CCFI

Presse : l’éditeur de magazines Prisma expérimente l’IA tous azimuts

Le groupe de presse magazine derrière « Voici » ou « Télé Loisirs » a lancé en parallèle plusieurs projets avec l’intelligence artificielle : rédaction d’articles, voix clonée sur un podcast, chatbot pour répondre aux lecteurs, etc. Prisma est en train de former tous ses journalistes pour être « prêt » à prendre pleinement la vague.

Rédaction automatique de textes, production de podcasts avec une voix clonée… Prisma accélère dans l’intelligence artificielle. L’éditeur de « Capital », « Télé loisirs », etc., est sans doute le groupe de presse magazine qui multiplie le plus les projets dans ce domaine.

Prisma, dans la galaxie Vivendi depuis 2021, croit beaucoup au potentiel futur de l’IA. « Nous sommes très enthousiastes, mais on reste prudent dans la mise en musique », nuance Pascale Socquet, directrice générale de Prisma Média.
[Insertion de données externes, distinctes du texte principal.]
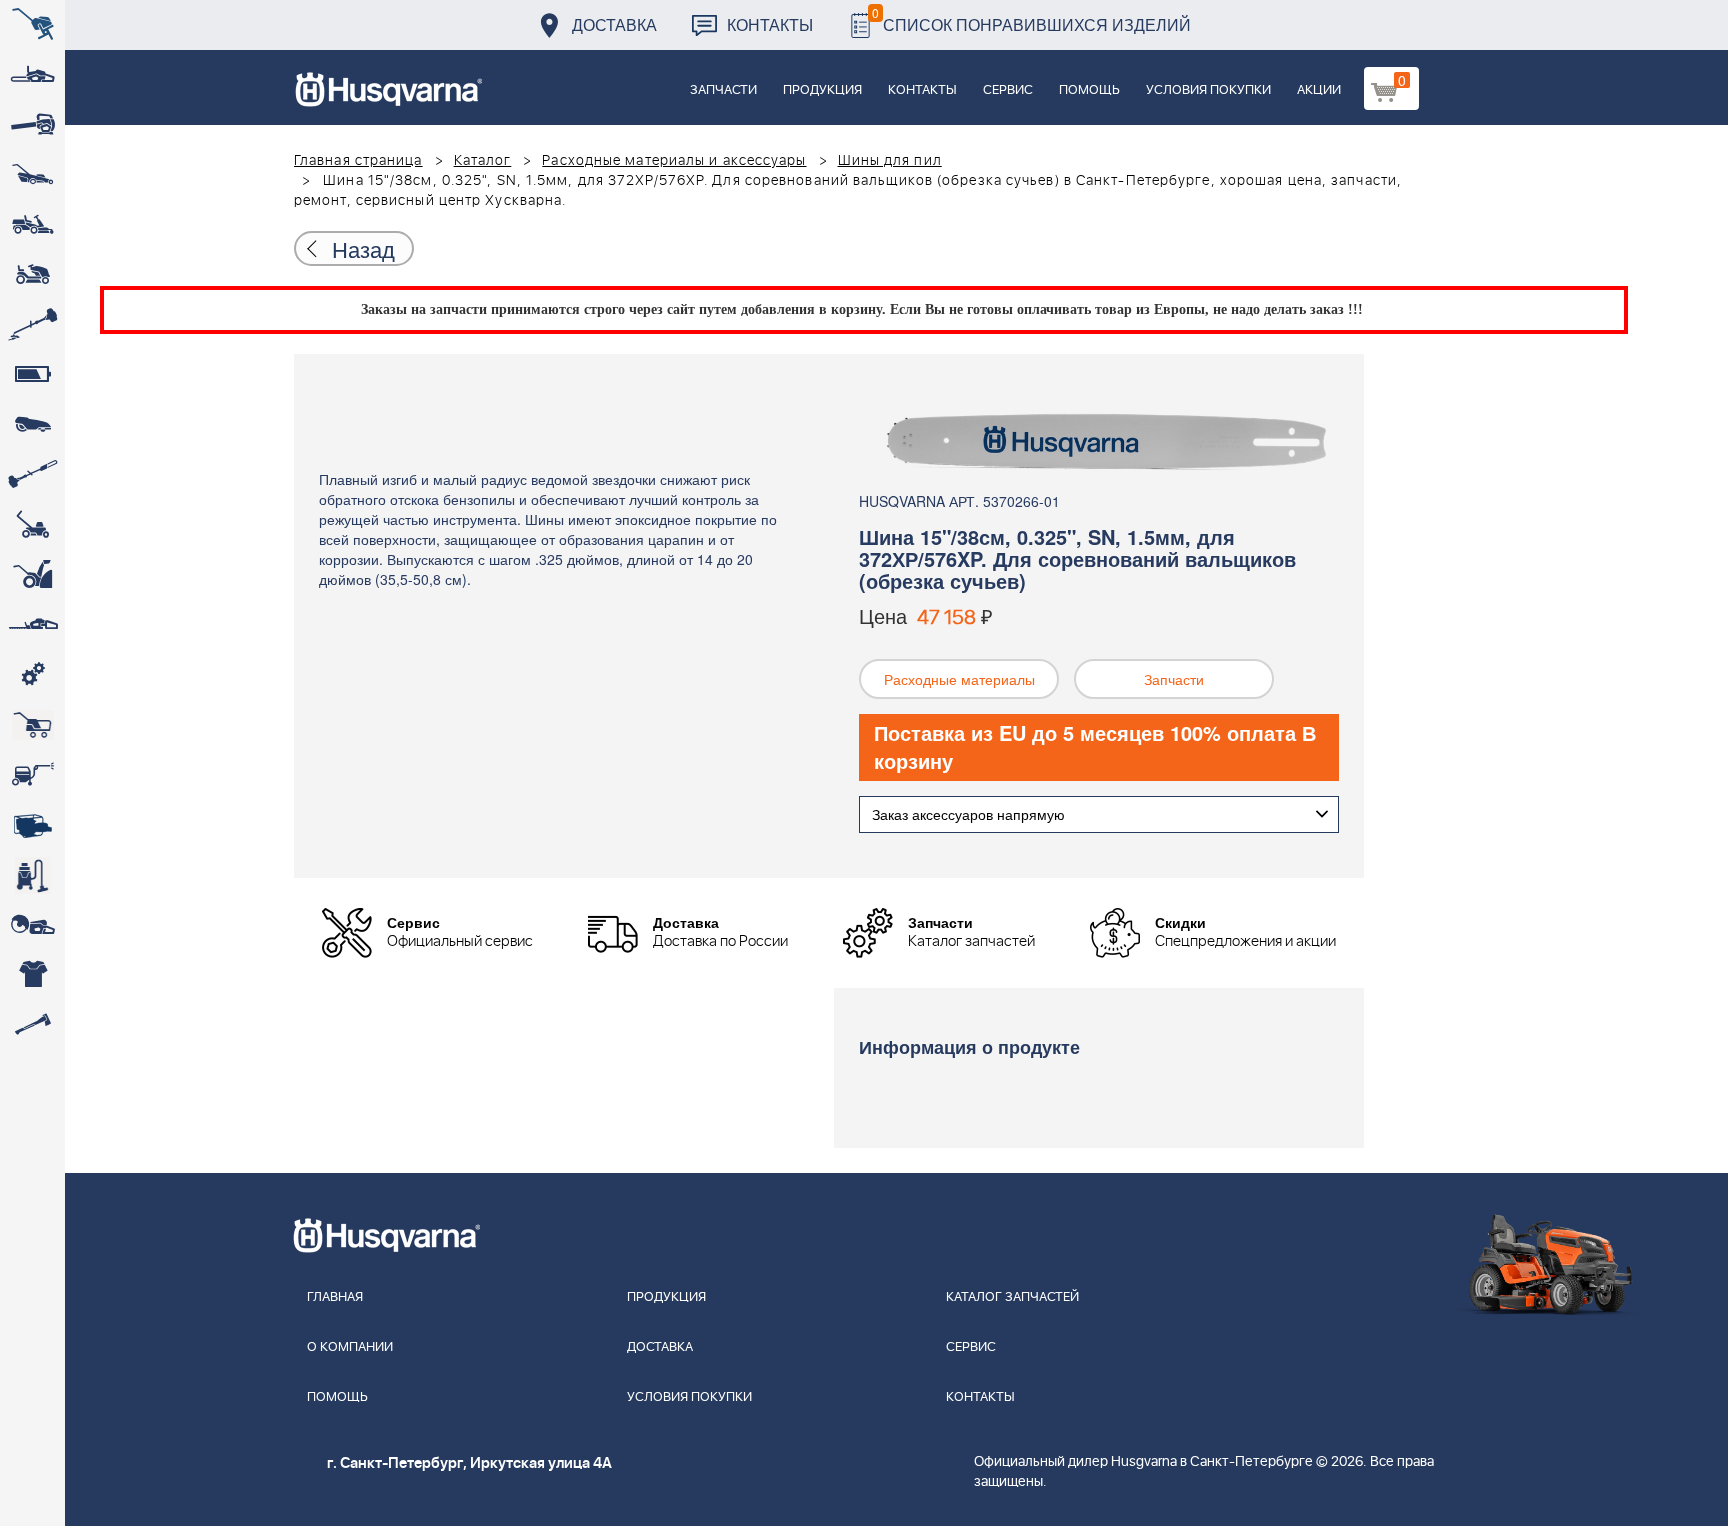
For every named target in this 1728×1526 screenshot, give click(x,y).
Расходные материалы (959, 679)
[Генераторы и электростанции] (32, 725)
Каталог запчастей (1012, 1297)
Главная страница (358, 161)
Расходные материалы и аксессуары (674, 161)
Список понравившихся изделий (1031, 19)
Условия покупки (1208, 90)
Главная (335, 1297)
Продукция (822, 90)
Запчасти (723, 90)
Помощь (1089, 90)
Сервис (1008, 90)
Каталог (483, 161)
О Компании (350, 1347)
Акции (1319, 90)
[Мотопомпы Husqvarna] (32, 825)
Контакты (770, 24)
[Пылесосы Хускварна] (32, 875)
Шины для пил (890, 161)
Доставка (614, 24)
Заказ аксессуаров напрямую (968, 814)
Concrètement, Prisma fait plancher depuis une quinzaine de jours ChatGPT sur des contenus « froids » tels que des biographies, ou nécrologies, ou sur des brefs de « Voici ». Toute la rédaction numérique teste l’outil. Environ 10 % du contenu publié est généré grâce à une IA – sous supervision humaine. « Parfois, les rédacteurs gagnent du temps mais pas toujours. C’est pour cela que l’on se donne plusieurs mois avant de dresser un bilan, reprend la dirigeante. Notre objectif est avant tout d’être prêt quand les outils le seront pleinement. » De même, des diaporamas de cuisine sont faits avec ces technologies.

Un podcast avec une voix clonée

Le géant de la presse magazine en France va aussi lancer des tests sur des contenus à faible valeur ajoutée pour « Télé Loisirs » et « Femme actuelle ».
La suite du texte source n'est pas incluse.